*** Begin section ***
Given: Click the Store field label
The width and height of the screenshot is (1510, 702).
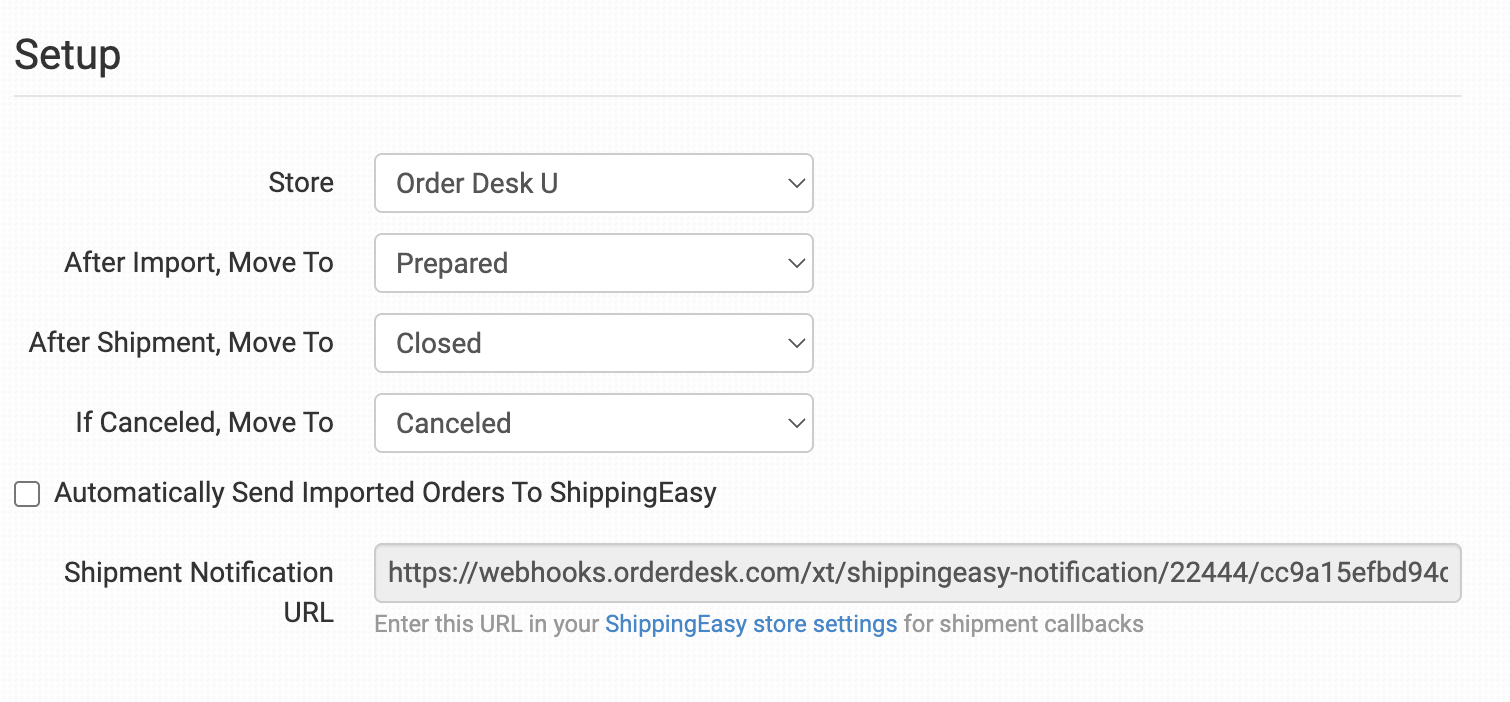Looking at the screenshot, I should point(301,183).
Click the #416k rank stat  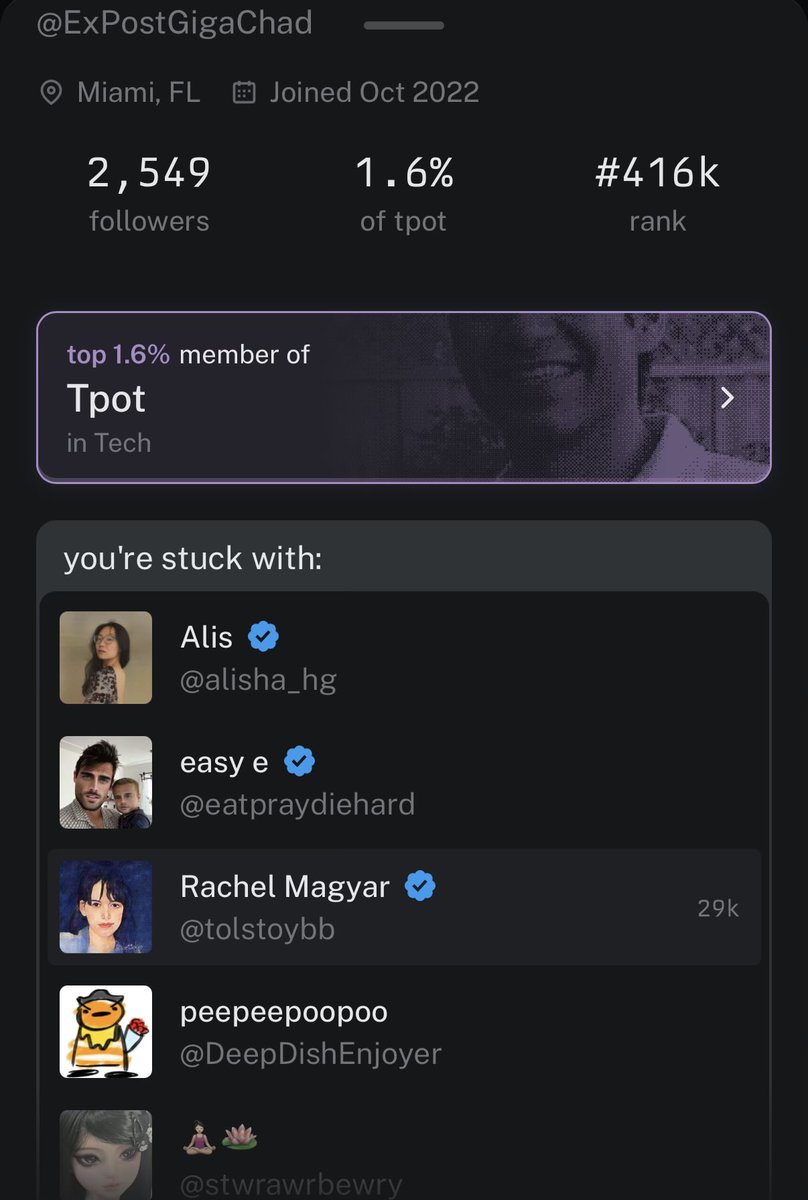tap(657, 194)
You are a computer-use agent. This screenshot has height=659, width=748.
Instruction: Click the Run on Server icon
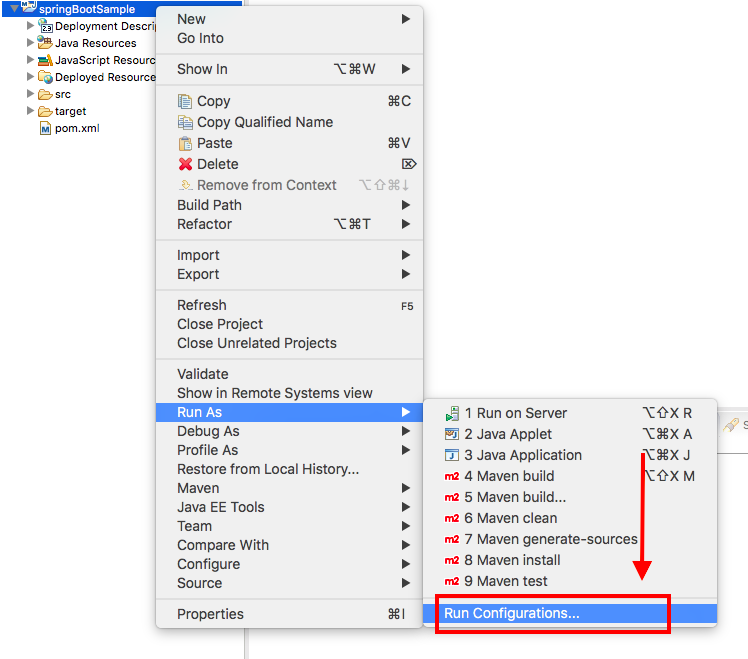point(452,413)
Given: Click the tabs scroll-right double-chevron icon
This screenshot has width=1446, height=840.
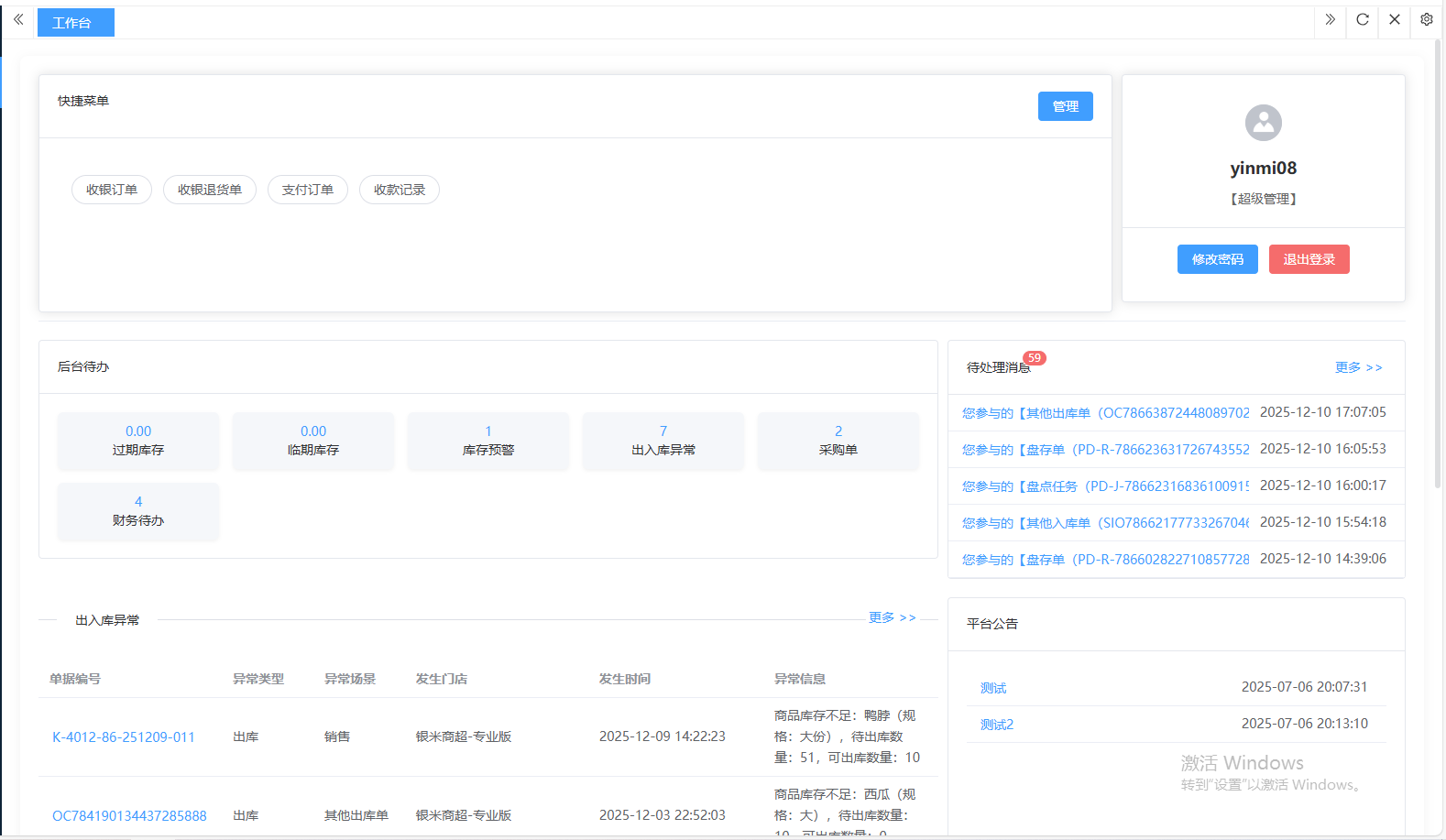Looking at the screenshot, I should click(x=1330, y=19).
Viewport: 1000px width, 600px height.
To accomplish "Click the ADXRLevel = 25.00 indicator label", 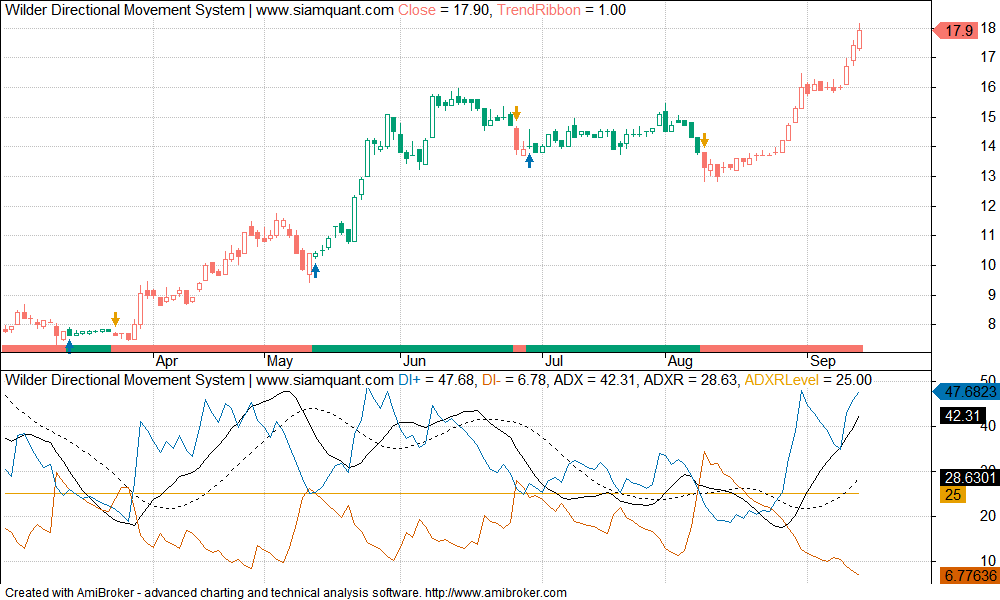I will (x=807, y=380).
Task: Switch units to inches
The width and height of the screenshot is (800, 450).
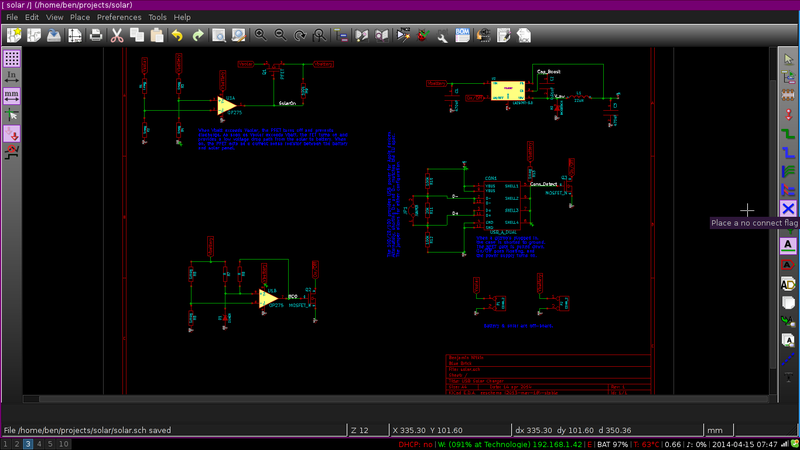Action: [12, 77]
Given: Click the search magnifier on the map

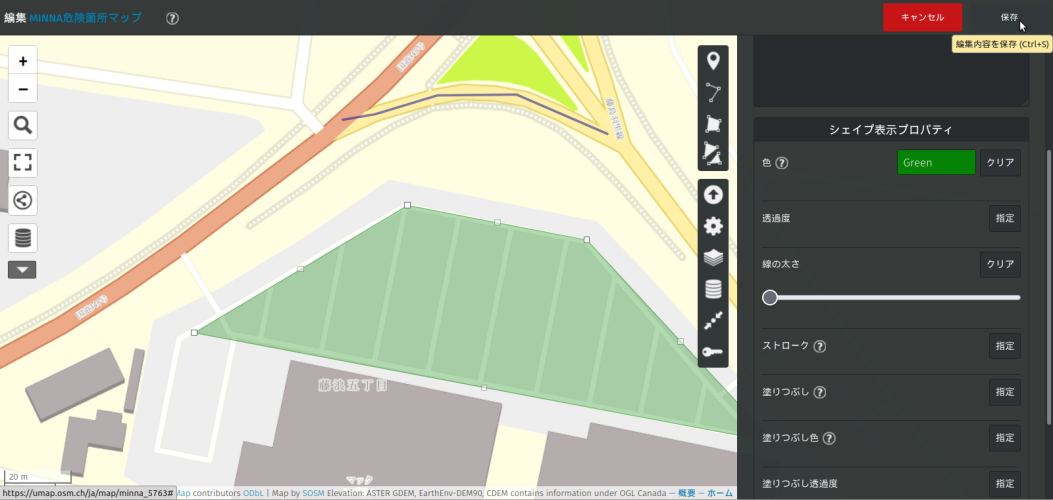Looking at the screenshot, I should [23, 125].

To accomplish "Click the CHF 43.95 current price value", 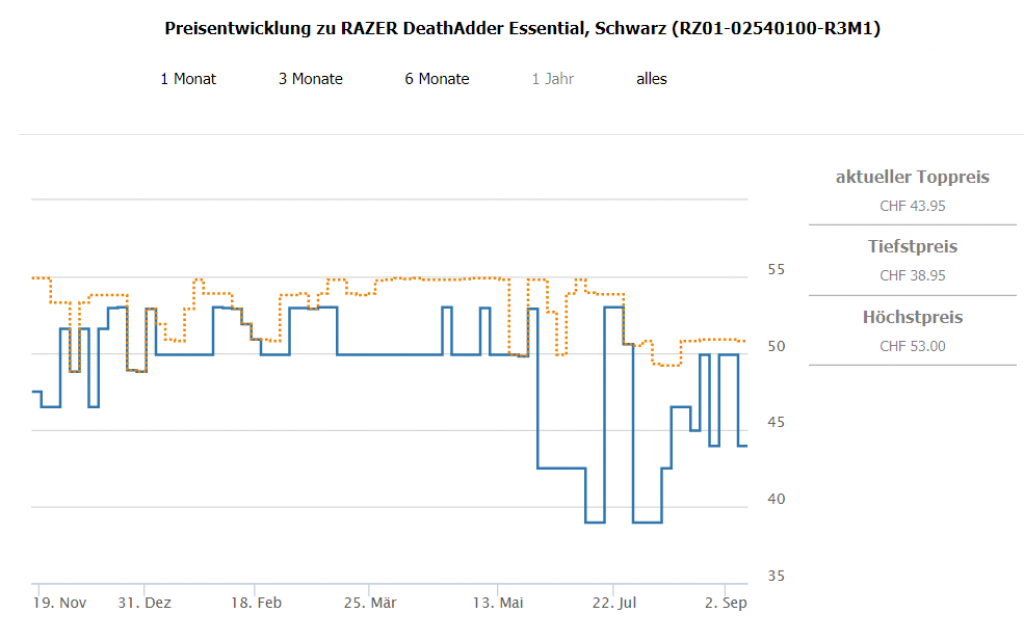I will [x=912, y=205].
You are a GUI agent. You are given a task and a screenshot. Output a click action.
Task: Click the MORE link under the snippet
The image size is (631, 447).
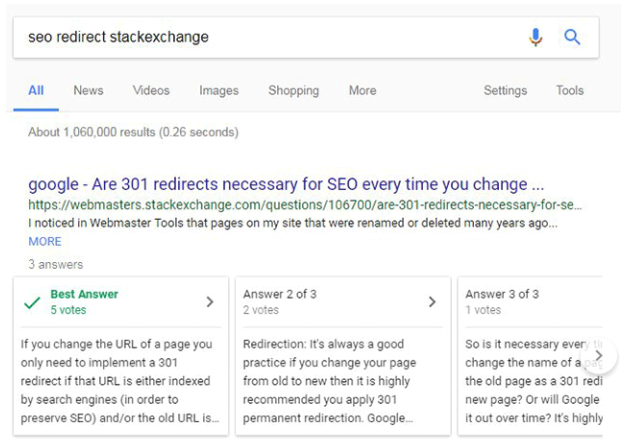coord(44,241)
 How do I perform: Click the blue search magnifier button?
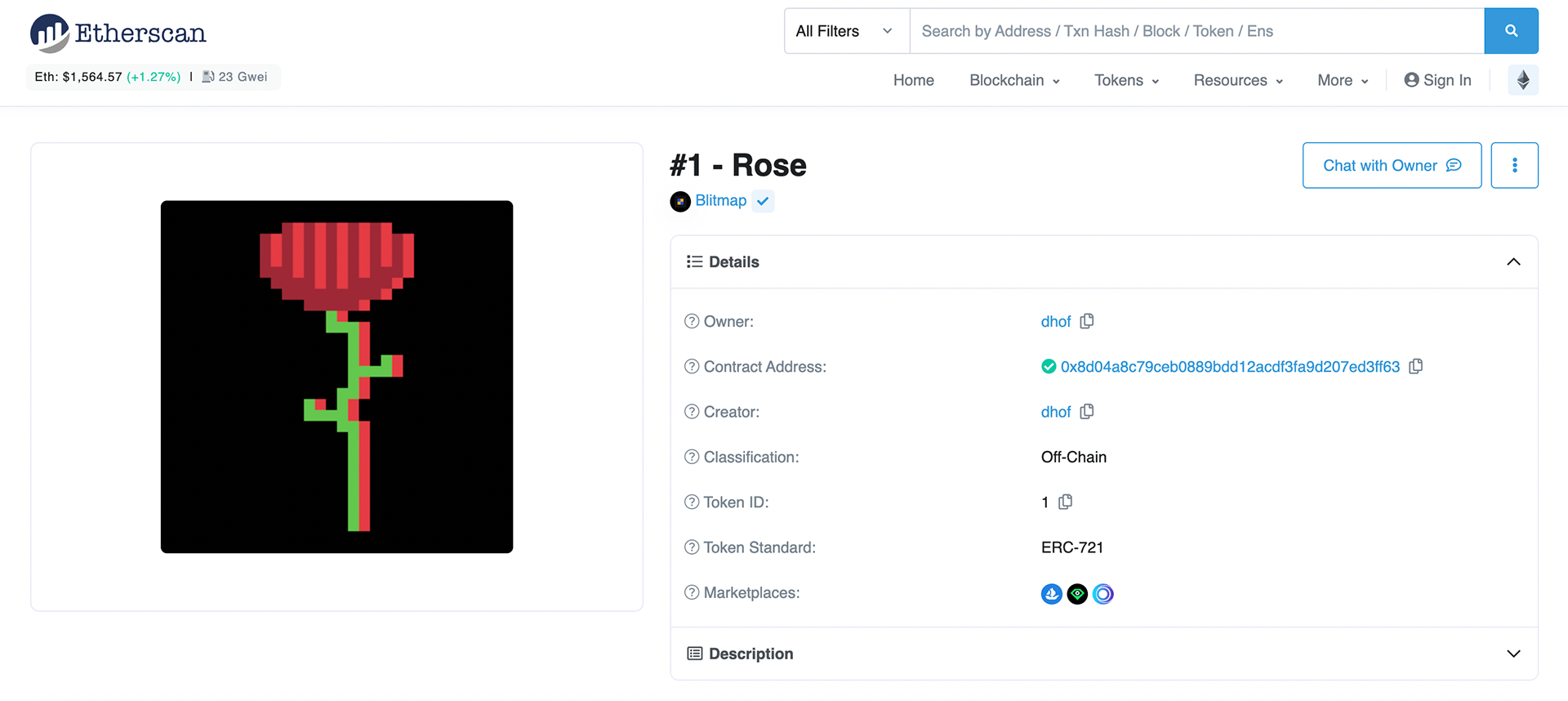pyautogui.click(x=1511, y=31)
*** End section ***
Prompt:
Across the records above, count the lines holding "agent" and reply with that number alone.

Written response:
2